Humor y Filosofía






No hay partido político, ni acción política, sin dinero. Esto es una premisa absolutamente necesaria en las democracias liberales. Pero el dinero de los partidos, su financiación, se ha convertido en la piedra angular de la posibilidad de gobierno o de expresión en el parlamento, como oposición con poder, de los partidos. Esto nos lleva a pensar que mientras nos deslizamos en la capitalización de los partidos políticos, nos despeñamos en las ideas. Éstas ya no tienen importancia. Es más se sustituyen por las imágenes, forma actual sofisticada de la demagogia, que se dirigen a las emociones de tal forma que el pensamiento queda bloqueado. Si a esto se le sigue llamando democracia es porque, en el fondo, se burlan de nosotros.

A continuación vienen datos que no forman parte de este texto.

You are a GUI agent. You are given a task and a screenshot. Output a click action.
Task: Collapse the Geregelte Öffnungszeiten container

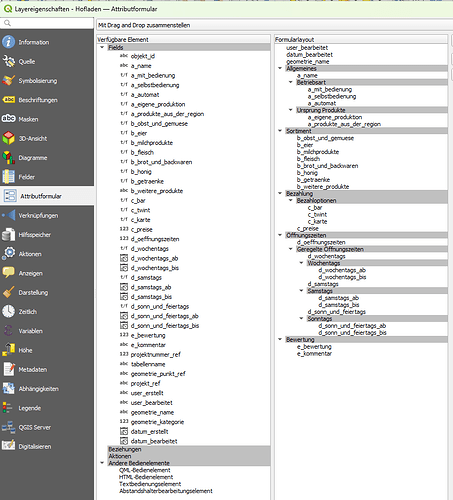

Y porque, en el fondo también, necesitamos de las creencias. Es nuestra visión mítica del mundo. Y creemos que vivimos en democracias y progresamos, pero estamos instalados en una demagogia fascista.
Yo diría más. Los regionalismos no son más que paletismos. Pero éste cuesta caro. El nacionalismo es un mito, una religión del XIX, con sus millones de muertos a las espaldas y su terrorismo. El provincialismo y el paletismo, a lo andaluz y, sobre todo, a lo extremeño, es estúpido, grosero y caro. Posmodernismo. Una anacronía en la sociedad globalizada que se nos quiere vender en la que sólo se globaliza las finanzas y el mercado internacional.
Las identidades nacionales no son más que inventos de la historia para justificar ideológicamente el mito de la pertenencia. Son reaccionarios, dogmáticos y violentos. El provincialismo, sencillamente, ridículo. La humanidad es universal, hay que pensar, y es lo que debemos hacer desde la ilustración, en términos universales. Todo lo demás es espíritu tribal. Nos creemos muy avanzados, pero no hemos salido de la caverna, ni de la de Platón, ni la del paleolítico.